Do governo de Ankara pouco se ouviu nesta altura, tendo sido Hüseyin Avni Mutlu (autoridade máxima de Istambul) o primeiro a prestar declarações, sem fazer qualquer menção à origem dos atentados, dizendo apenas que considerava o atentado como um acto macabro e assegurando os espectadores de que Istambul é uma cidade segura e que todas as medidas estavam a ser levadas a cabo na prevenção deste tipo de ocorrências.
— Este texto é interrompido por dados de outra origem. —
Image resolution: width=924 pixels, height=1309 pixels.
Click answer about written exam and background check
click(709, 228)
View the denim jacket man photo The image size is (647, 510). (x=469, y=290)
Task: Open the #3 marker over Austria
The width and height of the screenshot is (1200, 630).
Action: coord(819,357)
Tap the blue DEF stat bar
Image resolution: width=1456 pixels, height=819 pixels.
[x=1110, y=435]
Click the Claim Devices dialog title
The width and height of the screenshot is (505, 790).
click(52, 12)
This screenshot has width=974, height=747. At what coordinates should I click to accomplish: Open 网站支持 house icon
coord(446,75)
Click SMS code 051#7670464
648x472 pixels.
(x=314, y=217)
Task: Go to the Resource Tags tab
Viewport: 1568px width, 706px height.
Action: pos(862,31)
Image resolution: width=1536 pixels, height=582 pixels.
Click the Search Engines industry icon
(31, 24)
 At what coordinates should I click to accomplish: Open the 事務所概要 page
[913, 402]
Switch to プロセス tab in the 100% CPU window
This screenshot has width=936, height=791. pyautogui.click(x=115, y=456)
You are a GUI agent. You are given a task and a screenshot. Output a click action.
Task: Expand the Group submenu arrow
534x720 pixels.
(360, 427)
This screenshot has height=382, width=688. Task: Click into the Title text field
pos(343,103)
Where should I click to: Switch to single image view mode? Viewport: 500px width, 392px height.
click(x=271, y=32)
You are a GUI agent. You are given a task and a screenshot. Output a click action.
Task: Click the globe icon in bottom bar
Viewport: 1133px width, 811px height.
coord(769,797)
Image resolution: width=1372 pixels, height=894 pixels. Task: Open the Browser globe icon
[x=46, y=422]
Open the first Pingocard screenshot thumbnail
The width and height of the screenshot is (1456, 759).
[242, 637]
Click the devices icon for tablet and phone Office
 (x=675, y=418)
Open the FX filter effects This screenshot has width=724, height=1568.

Passado pouco tempo começou a ser discutida a origem do atentado do qual não houve uma reivindicação oficial (Apesar de ter sido referida uma referência ao TAK – secção do PKK), politólogos falaram em Al-Qaeda, PKK e até em chineses (!?) sem que no entanto tenha sido encontrado qualquer consenso em relação ao motivo do atentado.
Quanto mais lia e ouvia sobre o assunto, menos tudo isto me fazia sentido. Então (seguindo a boa maneira portuguesa) fui até ao local e tentei ver o que por lá se passava. O acesso à praça estava interdito tendo sido usado um cordão policial para impedir a passagem de civis. Tentei fazer algumas perguntas a alguns polícias que educadamente responderam: “no pass, no english”.
Decidido a tentar perceber alguma coisa, resolvi falar com um pequeno grupo de jovens turcos que estavam no local e que apesar de não serem fluentes em inglês, tentaram explicar-me que um terrorista tentou entrar no autocarro da polícia e se fez rebentar. Quando perguntei quem estava por trás do ataque, um deles encolheu os ombros e respondeu: “the kurds”. Se a discriminação do povo curdo por estas bandas não é novidade, não é novidade também o medo que se sente cada vez que se fala no PKK.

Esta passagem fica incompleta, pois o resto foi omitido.